Everything Everything
Get to Heaven
Reviewed by: Bryan Culver
Imagine if Maroon 5 or Bruno Mars decided to switch gears and attempt a bold politically-conscious art-rock album akin to Radiohead’s OK Computer? Doesn’t sound like a very enticing idea for some reason, does it?
Everything Everything doesn’t seem to agree. Although their latest album Get to Heaven was released in the UK last summer to mixed reviews, the record is being released stateside today. Not sure why a six-month gap is necessary in an iTunes and Spotify-dominated marketplace. Nonetheless, this Manchester-based four-piece take radio-friendly hooks and combine them with political commentary, evocative imagery, and a generally dismal downtrodden take on life.
Don’t get me wrong, there’s a place in this world for post-punk bands like Joy Division and Sonic Youth, but when you take similar music content, and package it in a way that it would otherwise fit nicely on a macro-brewery Super Bowl commercial, things start to get a little weird.

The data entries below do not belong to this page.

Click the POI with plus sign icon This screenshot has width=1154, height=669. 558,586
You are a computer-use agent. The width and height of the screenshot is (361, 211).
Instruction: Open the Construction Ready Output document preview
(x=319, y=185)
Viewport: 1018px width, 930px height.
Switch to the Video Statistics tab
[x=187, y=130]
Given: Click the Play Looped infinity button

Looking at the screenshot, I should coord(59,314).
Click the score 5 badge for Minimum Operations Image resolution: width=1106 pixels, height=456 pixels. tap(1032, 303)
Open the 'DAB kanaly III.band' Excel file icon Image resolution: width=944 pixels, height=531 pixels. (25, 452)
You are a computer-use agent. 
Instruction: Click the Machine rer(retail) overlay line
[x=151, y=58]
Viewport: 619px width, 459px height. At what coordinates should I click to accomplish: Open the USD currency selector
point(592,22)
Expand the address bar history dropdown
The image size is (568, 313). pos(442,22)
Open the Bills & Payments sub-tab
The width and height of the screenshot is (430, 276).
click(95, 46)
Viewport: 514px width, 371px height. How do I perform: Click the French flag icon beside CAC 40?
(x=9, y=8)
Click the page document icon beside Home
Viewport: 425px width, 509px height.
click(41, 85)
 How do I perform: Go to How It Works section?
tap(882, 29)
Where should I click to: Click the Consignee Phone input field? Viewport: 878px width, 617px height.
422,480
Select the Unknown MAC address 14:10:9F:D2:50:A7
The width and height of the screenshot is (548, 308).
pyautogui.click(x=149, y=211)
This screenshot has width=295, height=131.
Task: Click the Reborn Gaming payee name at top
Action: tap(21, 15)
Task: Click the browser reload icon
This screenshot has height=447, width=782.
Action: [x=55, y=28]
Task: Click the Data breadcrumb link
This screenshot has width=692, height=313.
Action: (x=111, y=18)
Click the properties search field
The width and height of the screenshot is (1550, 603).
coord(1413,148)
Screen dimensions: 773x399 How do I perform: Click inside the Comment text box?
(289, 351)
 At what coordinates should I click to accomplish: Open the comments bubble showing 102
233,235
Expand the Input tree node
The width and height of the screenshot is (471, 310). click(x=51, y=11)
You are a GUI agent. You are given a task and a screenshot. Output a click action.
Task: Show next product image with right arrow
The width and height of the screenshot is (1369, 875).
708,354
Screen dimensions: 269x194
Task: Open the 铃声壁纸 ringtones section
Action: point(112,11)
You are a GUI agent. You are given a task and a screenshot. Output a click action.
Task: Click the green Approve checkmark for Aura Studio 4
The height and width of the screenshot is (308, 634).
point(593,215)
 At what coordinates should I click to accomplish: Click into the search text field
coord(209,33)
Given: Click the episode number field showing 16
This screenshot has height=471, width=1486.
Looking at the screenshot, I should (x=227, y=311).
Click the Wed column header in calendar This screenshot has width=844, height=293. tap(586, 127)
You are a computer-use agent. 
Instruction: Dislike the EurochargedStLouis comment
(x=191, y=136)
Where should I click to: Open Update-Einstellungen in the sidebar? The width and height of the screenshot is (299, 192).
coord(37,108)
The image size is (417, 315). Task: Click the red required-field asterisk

Get to Heaven does have it’s moments. The album itself is produced by three-time Grammy winner Stuart Price, who has also worked with Madonna, Pet Shop Boys, and The Killers. The singles are also bright and catchy, and you could certainly find yourself grooving to them while trying on clothes at The Gap. “Regrets” asks “did you ever watch your life slide out of your hands? / you wish it never had / but all of it’s in the past”. “Spring / Sun / Winter / Dread” takes a grim outlook on aging with “I don’t want to get older”. Each track is tightly composed, but as a whole, the album lacks cohesiveness, and drags on. 17 tracks?! Even the length comes off as a bit pretentious. On the one hand, you have these tightly packaged pop rock arrangements, glittering bursts of synth, angular guitar hooks, a welcoming falsetto. But you mix that with the oddity of Higgs lyrical content and it just comes together bizarrely. At times, headache-inducing.
Back to our Maroon 5 / Bruno Mars analogy: imagine you’re getting ready for a family road trip. You’re hitting the highway in your Chrysler minivan and you decide it was time to crank out some tunes. You pick the most family-friendly radio station but instead of “and when you smile / the whole world stops and stares for a while”, or perhaps “I don’t mind spending every day / out of your corner in the pouring rain” you get “saw off my stinking limbs / blood dripping down my sunken monkey chin”.
Sometimes things don’t go as planned.